Bu seferki aslında seneleer seneler önce
lookbook'un çıkmasından bu yana hevesli olduğum ama hem giyinip edip sırf
üstündekileri gösterme amaçlı poz vermek komik geldiğinden hem de olayın
genelinde bir görmemişliğine doyamamışlık hali söz konusu olduğundan mesafemi
koruduğum bir girişimdi. Gelgelelim ki olaylar zincirinin takibi bizi az sonra
başlamaya niyet ettiğim duruma kadar getirdi.
Öncelikle kendimi [kendi aklımdaki önyargılara karşı-]
savunmak adına söylemem lazım ki benim kafamdaki ezgiswearing'liğin normal
non-görmemiş bloglardaki bakın-bu-güzelmiş'lerden çok da bir farkı yok; hatta
olaya daha bile gerçekçi yaklaşıyor olması açısından sadece laf üzerinden işleyen
klavye moda takipçiliğine tepki olarak doğmuş bir akıma şekil veriyor olduğumu
düşünmek isterim. Ya da belki sadece lüzumsuz paralar harcadığımı keşfedip
paylaşımlı etmeli kılıflar uyduruyorumdur. .....düşününce ikincisi daha mümkün
geldi.
Sebebi blogu dönüşümüz hangisi olursa olsun here we
go again; (..I kinda wanna be more than friends.)
Tüketici zaman-->tüketici toplum-->tüketici
insan piramidinin ayrılmaz parçalığını geçtim en işleyen çarklarından, en ışıldayan
demirlerinden biri olarak bir yerde hoşuma giden [ve tabi tercihen satılık
olan] bir şey gördüğümde beyin içi dinamiklerimin ilk zıplattırdığı tepkim
"Bunu beğendiğimi insanlarla paylaşmalıyım!
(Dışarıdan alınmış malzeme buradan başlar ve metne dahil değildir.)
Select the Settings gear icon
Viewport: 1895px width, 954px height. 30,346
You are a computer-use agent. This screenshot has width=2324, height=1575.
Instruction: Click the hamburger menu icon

Hani benim blog'um?!"
olmuyor, zaman içinde geliştirilmiş şekilde bana ortaçekmeköy ve kuzeysarıyerin
en hızlı kredi kartı çıkaran kızı olmayı kazandıran reflekslerim de bunun kanıtı.
Dolayısıyla madem bir şeyleri beğendiğimde yazmak
yerine alıyorum, çoğu kişide asıl gözardı edilen adımı çoktan halletmiş olduğuma
göre nispeten kolay tarafı da yapabilirim diye düşündüm ve artık burda beğendiklerimin
içinden bende de olanları paylaşmaya karar verdim. Fotoğrafları lookbook'tan
gömmek yerine direkt kendi üstünden çekmek gibi ama her bir gününü de
bugün-cüzdanımdakilerin-üstümdekilere-yansıması'nı göstermek için ne yaptım
diye dertlenerek sonlandırma batağına düşmemek....gibi.
Fikri ilk veren de geçen gün taktığım bir kolye
oldu. .. Bir kolye taktım hayatım (-henüz olmasa da so far en azından blog'um-)
değişti. Gün içinde tanımadığım iki kişi bile [ayrı ayrı. YIHYIH!] gelip
kolyemi sorunca kendimdeki ışığı gördüm ve siz mümin kardeşlerimi de aydınlatmaya
and/slash/or parlatmaya karar verdim.